Secure Cloud - Comparison for Management

Executive Summary

The key question: Do we trust our data to AWS, Azure, and Google Cloud – or do we use open-source alternatives that take into account Digital Principles, above all Nextcloud with a European (better Swiss) provider or even self-hosting?

Simple answer:

• US hyperscaler ❌
  = Powerful, global, but with a "US backpack" (CLOUD Act, permanent surveillance)
• Nextcloud in Switzerland (or the EU) ✅
  = Comparable feature diversity as hyperscalers, transparent AI use, full data control & Swiss (or EU) laws

The core problem: Vendor Lock-In

What is this?

You buy a solution and then you're trapped. A later change costs a lot of time and money.

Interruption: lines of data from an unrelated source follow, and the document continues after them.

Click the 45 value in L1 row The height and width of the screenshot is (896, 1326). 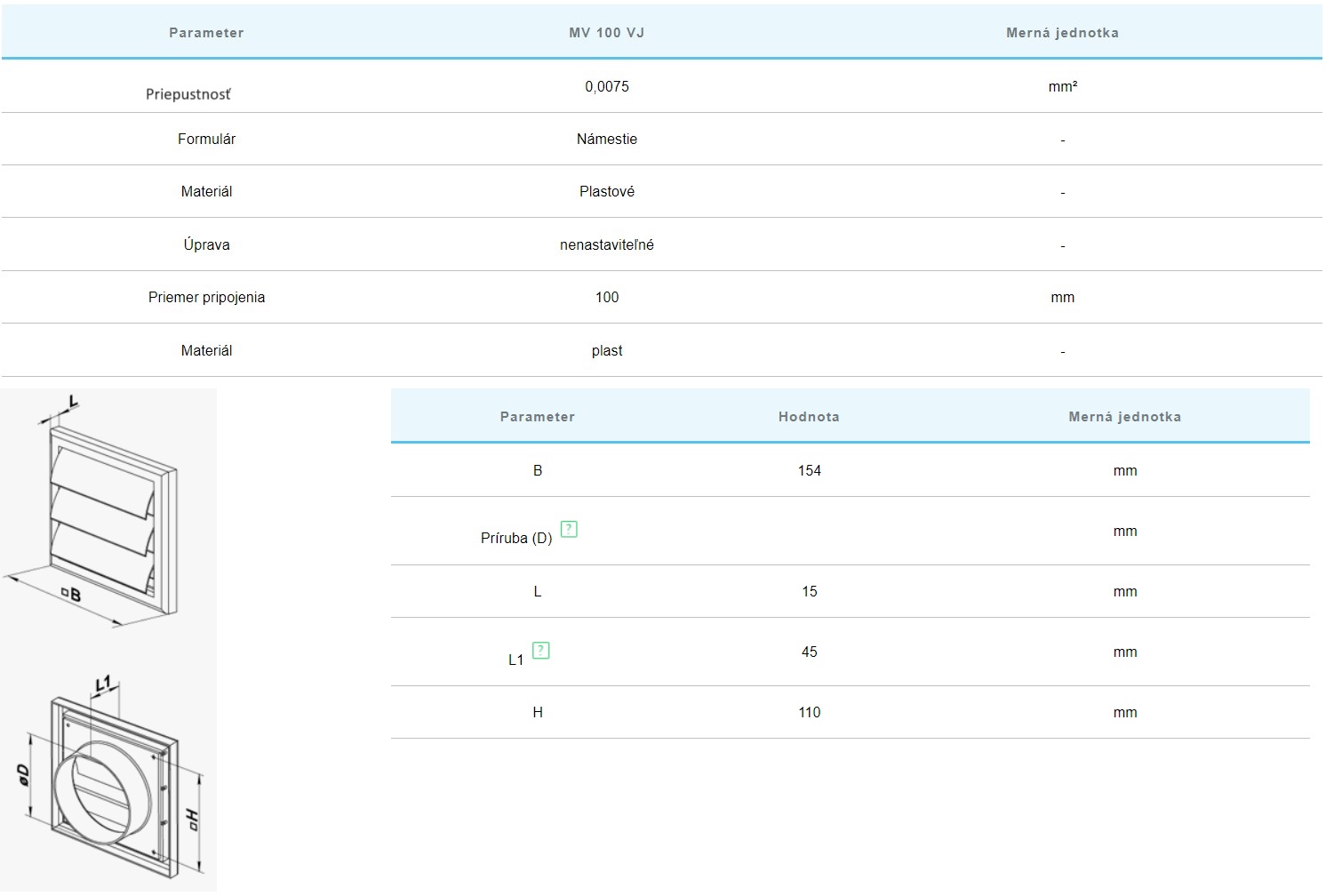[809, 652]
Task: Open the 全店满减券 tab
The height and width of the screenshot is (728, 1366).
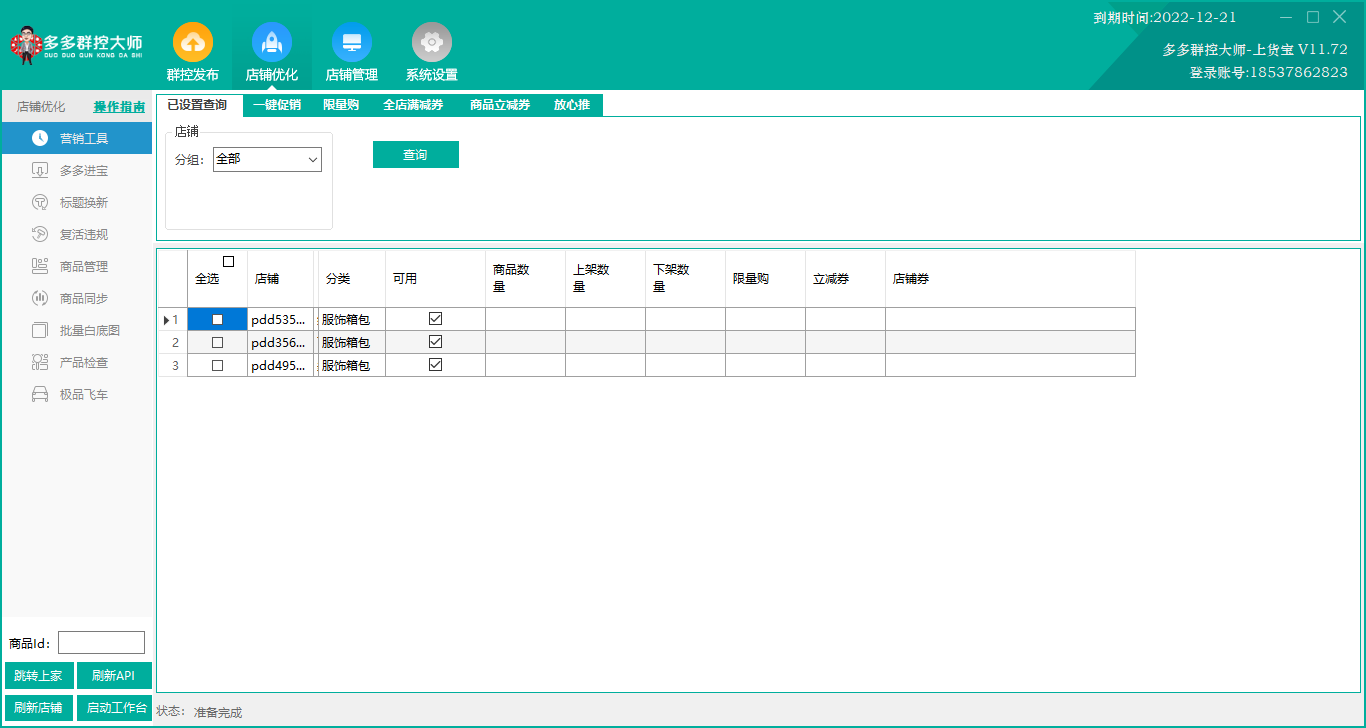Action: pyautogui.click(x=413, y=105)
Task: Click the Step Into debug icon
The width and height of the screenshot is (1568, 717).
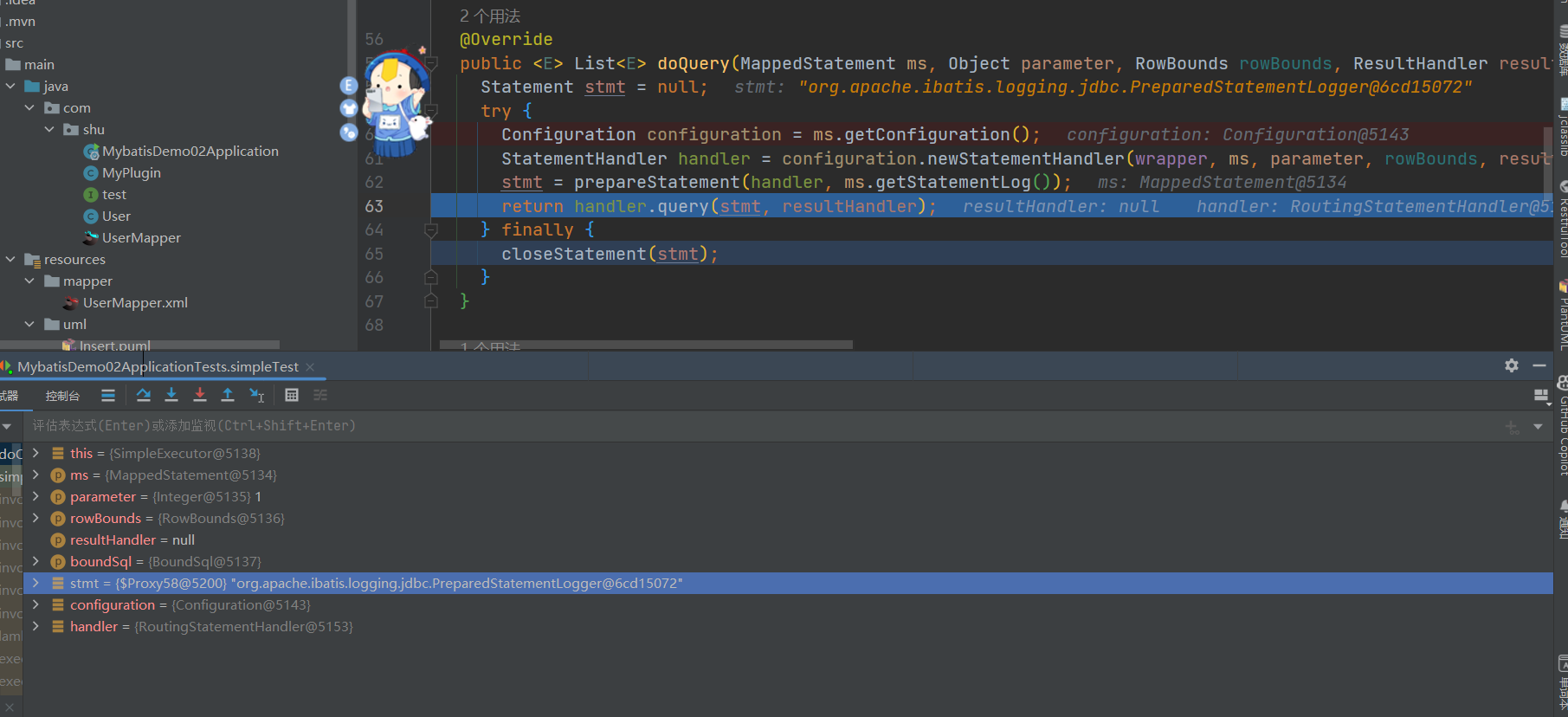Action: pos(171,395)
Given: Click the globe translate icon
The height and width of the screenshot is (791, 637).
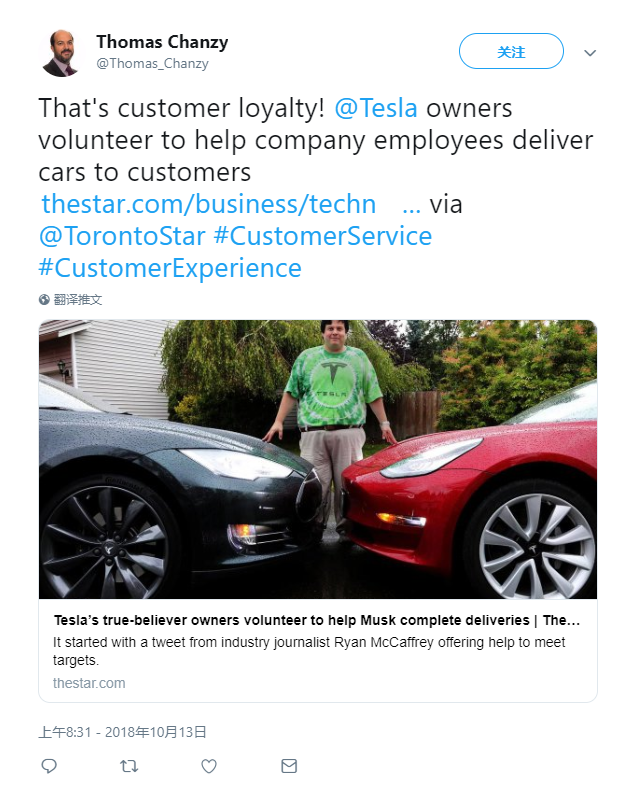Looking at the screenshot, I should point(44,299).

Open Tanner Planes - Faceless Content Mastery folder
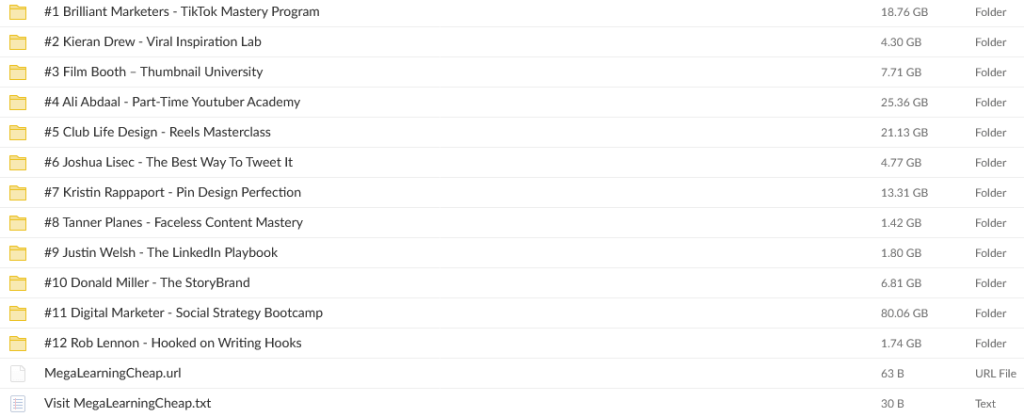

Hyperscaler (AWS, Azure, Google)

• Hundreds of proprietary services that are interlocked with each other
• Example: AWS Lambda, DynamoDB, Azure Cosmos DB – not easily usable elsewhere
• Consequence: A change requires rewriting code, data migration, and retraining
• Costs: Often 6-12 months and seven-digit budgets

Sources: Mirantis – How public clouds actually lock you in, 2025, CAST AI – Vendor Lock-In, 2025

Nextcloud (Open-Source)

• Open standards: WebDAV, CalDAV, CardDAV, REST-APIs
• Same software, no matter if you run it yourself or switch providers
• Switching: Backup → Restore on new server, done. Days, not months
• Costs: Low, often doable in-house

Transparency: What does the provider see

Hyperscaler

❓Can we access the code?

❗No. Proprietary source code = Black Box. ☹️

❓Can the provider's employees view our data?

❗Yes. Policies are supposed to prevent this, but: Checks are difficult. 😞

❓Can authorities force access to our data?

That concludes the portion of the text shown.